Dans le fond, en simplifiant de façon extrême, "Freaks Out" nous raconte un refrain que l'on ne connaît que trop bien avec cette équipe de méta-humains faisant face à une menace qui veut s'octroyer leurs dons mais, ici, Gabriele Mainetti réussit à nous le faire vivre de façon inédite par l'intermédiaire de sa propre mélodie, où les notes les plus graves représentent des périls d'une violence rare (comme on ne pensait plus en croiser dans ce genre de film), où les plus légères nous font sourire sans pour autant chercher à désamorcer la gravité d'une situation, où l'harmonie des émotions qui s'en dégage nous emporte toujours avec la sincérité des liens unissant ses héros, où ses plus belles envolées font jaillir presque naturellement le fantastique à l'écran dans un déchaînement de vibrations contagieuses et où, en bon compositeur de l'ensemble, l'imagination débordante du réalisateur accomplit des prouesses visuelles pour nous entraîner à chaque fois au-delà du champ du connu. Sur ce dernier point, comment ne pas citer cette séquence absolument folle mettant en scène le pêle-mêle désordonné de visions provoquées par un don de clairvoyance, les manifestations les plus grandioses des différents pouvoirs toujours savamment pensées pour être vraiment décisives ou cette bataille finale généreuse, un poil trop longue certes mais ponctuée d'instants surprenants pour monter en puissance vers un ultime morceau de bravoure qui terrasse tout -et, encore une fois, nous avec- sur son passage ?

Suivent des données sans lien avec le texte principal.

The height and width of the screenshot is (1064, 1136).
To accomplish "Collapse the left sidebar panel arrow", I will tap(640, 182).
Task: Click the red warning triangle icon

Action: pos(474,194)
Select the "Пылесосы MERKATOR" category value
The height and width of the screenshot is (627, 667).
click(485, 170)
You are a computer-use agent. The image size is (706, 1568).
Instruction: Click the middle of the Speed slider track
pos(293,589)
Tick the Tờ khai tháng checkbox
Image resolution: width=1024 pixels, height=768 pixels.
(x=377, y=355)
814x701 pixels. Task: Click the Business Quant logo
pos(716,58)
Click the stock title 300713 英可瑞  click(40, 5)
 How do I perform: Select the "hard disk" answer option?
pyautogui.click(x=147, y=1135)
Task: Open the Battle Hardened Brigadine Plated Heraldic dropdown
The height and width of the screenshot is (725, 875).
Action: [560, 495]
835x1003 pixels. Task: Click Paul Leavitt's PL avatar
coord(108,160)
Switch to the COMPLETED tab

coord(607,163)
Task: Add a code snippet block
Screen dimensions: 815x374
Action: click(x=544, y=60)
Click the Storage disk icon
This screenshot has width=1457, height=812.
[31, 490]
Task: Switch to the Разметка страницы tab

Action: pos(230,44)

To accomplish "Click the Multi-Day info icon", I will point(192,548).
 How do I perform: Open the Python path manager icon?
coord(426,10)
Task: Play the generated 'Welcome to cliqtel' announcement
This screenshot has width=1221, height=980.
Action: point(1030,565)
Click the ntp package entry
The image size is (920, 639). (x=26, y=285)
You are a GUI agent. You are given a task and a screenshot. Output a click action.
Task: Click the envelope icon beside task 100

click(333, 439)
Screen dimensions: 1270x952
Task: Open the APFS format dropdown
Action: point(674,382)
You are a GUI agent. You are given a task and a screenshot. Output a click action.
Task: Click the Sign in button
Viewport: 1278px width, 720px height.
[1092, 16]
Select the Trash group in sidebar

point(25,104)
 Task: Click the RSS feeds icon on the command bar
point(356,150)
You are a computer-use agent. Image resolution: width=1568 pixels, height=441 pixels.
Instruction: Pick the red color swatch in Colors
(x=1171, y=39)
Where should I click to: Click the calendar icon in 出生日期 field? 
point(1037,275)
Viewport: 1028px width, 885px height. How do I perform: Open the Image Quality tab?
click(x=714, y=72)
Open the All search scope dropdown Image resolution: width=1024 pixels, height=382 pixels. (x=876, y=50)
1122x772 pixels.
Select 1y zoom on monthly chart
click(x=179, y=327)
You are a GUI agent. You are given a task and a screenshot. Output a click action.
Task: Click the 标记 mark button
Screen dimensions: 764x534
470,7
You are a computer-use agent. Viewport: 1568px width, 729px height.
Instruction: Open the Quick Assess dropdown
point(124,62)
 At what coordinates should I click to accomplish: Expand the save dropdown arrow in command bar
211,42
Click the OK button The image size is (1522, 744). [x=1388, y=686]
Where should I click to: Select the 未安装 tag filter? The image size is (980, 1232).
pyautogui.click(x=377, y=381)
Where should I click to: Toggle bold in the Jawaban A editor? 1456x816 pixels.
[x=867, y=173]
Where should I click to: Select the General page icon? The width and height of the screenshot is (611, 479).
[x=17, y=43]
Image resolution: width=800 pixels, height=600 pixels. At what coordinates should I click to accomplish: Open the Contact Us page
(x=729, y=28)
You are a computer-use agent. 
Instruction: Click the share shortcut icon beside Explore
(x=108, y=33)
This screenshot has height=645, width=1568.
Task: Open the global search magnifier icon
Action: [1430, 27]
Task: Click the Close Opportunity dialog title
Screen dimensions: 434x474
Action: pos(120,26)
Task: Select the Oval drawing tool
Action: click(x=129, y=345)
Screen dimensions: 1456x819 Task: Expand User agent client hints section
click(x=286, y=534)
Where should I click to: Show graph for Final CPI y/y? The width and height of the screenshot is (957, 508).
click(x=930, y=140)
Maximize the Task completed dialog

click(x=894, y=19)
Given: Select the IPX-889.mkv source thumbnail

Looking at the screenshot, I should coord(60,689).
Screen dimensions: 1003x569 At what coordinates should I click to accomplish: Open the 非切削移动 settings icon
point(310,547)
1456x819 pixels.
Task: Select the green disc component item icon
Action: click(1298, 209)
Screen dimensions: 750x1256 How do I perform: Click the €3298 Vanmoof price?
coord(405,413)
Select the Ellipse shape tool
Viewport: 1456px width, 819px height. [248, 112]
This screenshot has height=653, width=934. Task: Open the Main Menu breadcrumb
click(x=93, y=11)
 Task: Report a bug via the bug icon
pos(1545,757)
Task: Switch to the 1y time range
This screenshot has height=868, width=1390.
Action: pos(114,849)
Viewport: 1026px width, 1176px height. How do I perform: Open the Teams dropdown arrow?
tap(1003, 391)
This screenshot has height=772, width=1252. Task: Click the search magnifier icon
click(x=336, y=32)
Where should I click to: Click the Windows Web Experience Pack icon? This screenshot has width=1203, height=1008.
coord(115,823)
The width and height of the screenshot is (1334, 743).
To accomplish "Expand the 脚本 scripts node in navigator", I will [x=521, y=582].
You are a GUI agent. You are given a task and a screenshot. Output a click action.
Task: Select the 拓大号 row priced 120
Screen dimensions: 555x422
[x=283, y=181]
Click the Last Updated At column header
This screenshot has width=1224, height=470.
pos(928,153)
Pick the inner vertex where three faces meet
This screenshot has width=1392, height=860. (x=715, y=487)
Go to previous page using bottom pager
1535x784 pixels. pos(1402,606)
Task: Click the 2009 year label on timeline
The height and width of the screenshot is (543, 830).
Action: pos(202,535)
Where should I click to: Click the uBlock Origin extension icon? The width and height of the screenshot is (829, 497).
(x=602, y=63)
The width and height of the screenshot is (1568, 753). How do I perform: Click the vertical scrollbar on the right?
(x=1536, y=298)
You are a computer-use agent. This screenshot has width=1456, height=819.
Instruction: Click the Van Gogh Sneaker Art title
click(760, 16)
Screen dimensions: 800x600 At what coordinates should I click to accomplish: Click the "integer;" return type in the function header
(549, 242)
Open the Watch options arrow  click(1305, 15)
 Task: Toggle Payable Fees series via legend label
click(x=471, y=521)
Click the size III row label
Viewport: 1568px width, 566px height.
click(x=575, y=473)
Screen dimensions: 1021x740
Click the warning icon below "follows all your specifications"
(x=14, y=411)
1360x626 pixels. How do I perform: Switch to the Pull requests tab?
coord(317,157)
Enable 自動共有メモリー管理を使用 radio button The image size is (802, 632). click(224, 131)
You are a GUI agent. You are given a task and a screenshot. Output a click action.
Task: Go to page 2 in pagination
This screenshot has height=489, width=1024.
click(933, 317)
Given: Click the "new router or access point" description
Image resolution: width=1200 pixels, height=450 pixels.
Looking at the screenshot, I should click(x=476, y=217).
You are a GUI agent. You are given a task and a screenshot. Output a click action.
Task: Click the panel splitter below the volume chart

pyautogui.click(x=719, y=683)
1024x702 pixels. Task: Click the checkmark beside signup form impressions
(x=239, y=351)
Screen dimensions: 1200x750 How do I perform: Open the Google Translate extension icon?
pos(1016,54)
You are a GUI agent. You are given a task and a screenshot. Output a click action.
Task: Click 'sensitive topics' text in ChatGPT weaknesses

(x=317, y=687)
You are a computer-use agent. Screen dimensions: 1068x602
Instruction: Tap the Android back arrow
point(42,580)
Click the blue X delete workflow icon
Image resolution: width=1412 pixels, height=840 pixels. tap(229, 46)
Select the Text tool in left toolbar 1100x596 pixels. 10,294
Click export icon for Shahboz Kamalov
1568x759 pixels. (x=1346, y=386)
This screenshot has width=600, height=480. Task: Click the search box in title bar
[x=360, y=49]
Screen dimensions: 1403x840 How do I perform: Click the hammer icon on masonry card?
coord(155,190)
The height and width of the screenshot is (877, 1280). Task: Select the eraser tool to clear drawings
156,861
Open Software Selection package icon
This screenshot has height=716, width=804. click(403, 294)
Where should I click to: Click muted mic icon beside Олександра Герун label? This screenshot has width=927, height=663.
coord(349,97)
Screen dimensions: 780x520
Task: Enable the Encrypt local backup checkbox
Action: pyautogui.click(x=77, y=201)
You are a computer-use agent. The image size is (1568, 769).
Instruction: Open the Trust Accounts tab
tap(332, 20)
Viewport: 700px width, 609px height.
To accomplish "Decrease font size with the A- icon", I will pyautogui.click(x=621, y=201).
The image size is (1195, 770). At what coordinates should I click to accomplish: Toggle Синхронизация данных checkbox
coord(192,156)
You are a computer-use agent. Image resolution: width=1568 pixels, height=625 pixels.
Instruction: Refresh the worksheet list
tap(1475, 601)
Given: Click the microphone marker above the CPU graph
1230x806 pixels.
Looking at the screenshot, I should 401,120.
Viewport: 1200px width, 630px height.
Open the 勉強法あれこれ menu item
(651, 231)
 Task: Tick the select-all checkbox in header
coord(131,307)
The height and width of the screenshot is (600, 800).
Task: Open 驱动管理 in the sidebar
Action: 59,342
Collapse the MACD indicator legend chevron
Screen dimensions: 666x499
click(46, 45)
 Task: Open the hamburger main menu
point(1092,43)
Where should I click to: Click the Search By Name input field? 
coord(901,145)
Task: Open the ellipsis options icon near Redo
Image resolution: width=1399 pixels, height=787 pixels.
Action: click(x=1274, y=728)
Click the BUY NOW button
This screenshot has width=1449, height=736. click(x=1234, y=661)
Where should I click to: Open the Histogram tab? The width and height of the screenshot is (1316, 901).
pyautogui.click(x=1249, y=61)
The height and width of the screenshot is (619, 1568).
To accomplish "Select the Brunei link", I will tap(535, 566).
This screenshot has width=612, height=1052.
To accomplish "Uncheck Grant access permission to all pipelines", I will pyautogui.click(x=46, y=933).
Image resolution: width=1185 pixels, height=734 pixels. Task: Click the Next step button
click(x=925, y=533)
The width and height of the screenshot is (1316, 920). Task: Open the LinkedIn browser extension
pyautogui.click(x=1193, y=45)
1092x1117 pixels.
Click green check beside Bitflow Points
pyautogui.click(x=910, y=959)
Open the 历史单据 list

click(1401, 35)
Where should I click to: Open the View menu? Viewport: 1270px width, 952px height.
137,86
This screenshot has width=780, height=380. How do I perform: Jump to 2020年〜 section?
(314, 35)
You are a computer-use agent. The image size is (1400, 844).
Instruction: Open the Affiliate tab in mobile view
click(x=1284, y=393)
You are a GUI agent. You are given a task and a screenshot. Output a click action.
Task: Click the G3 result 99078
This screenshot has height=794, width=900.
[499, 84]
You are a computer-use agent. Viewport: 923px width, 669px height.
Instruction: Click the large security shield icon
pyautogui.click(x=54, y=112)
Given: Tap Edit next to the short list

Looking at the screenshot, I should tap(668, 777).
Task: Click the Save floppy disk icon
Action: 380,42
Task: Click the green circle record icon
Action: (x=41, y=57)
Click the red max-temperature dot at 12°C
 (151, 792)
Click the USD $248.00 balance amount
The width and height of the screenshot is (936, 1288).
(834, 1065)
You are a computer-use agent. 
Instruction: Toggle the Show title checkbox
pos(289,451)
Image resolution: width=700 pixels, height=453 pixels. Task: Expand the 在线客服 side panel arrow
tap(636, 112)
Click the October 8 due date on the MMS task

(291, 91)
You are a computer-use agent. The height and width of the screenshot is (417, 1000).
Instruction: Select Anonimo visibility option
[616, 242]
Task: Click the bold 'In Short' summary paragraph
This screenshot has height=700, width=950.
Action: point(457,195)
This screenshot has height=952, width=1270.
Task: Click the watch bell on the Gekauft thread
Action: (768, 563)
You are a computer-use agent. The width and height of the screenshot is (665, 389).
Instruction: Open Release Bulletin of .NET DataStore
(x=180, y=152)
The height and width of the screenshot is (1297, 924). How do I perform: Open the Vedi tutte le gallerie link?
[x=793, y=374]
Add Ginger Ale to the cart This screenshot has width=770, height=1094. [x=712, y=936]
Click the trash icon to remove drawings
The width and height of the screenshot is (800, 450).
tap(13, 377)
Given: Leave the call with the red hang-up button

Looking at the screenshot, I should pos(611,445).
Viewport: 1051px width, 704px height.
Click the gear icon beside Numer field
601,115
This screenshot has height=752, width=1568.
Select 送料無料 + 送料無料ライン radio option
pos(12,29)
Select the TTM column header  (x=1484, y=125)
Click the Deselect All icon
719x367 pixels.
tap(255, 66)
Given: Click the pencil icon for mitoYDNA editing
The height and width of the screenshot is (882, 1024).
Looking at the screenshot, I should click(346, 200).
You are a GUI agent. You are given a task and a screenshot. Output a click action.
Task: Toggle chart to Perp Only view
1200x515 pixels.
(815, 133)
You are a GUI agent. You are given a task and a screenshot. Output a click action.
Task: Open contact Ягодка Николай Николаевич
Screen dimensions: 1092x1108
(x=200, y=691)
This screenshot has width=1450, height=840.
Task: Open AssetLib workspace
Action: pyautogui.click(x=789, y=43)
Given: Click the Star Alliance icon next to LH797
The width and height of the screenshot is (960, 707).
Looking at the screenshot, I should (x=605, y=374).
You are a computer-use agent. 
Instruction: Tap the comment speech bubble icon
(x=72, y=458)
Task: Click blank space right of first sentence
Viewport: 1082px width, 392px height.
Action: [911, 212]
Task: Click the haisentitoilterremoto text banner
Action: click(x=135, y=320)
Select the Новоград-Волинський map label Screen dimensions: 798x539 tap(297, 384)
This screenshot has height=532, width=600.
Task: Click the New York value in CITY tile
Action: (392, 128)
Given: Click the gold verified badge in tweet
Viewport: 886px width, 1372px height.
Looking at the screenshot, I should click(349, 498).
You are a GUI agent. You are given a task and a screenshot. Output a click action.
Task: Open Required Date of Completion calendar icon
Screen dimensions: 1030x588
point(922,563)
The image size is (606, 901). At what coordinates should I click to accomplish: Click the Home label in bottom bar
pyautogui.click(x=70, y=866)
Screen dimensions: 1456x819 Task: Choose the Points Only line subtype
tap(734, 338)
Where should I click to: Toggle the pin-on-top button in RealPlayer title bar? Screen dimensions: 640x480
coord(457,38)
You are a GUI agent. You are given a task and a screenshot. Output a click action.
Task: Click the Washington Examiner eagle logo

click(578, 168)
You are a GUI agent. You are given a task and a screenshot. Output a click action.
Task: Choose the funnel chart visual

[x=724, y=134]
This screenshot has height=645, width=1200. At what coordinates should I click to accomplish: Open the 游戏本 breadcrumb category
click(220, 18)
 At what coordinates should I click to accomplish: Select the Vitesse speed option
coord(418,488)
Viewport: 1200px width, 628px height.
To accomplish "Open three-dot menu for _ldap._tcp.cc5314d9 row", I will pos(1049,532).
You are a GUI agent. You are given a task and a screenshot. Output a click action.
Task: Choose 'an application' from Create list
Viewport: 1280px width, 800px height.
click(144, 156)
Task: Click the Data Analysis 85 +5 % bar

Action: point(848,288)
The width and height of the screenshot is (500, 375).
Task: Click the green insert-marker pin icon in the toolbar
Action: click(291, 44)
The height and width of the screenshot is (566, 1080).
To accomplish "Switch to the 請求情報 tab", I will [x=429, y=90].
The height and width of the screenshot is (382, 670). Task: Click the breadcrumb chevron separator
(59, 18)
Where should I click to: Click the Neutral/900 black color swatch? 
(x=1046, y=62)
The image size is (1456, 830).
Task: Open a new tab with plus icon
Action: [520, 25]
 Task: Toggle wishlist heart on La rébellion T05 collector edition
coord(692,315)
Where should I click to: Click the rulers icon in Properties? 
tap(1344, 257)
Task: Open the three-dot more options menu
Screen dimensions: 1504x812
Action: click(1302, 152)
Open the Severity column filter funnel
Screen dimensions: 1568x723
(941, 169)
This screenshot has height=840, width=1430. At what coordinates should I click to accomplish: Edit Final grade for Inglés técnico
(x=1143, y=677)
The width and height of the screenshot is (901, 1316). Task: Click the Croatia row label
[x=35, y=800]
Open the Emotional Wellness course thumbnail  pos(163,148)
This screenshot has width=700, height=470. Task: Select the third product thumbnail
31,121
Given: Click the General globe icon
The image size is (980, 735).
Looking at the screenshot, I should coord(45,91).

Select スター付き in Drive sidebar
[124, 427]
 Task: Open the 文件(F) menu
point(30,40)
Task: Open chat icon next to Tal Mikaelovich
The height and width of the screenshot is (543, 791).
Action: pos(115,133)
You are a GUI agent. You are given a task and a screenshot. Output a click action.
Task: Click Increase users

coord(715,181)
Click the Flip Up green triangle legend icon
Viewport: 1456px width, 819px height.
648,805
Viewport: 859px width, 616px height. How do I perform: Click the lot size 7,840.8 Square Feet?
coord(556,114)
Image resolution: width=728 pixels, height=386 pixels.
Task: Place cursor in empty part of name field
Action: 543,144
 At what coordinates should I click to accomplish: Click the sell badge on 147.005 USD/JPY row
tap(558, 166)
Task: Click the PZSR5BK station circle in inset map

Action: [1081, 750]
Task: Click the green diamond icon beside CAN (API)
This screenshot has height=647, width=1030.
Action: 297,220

On pourrait bien sûr pointer du doigt quelques maladresses ici et là, nous empêchant de crier à la perfection, mais ces rares défaillances ne sauraient entacher notre si vif enthousiasme pour "Freaks Out", courez d'ailleurs vérifier par vous-même sur grand écran, on vous le promet, Gabriele Mainetti a signé là un film fantastique à la croisée des chemins unique et qui fera date par l'envergure dissonante de ses ambitions au sein d'un cinéma européen souvent trop frileux en la matière. Il est clair qu'on tient là une originalité de ton capable de renvoyer une majorité de blockbusters américains dans les cordes de leur formatage et, bon sang, avec la manière qui plus est ! Ces freaks ont décidément réussi à faire entendre leur différence.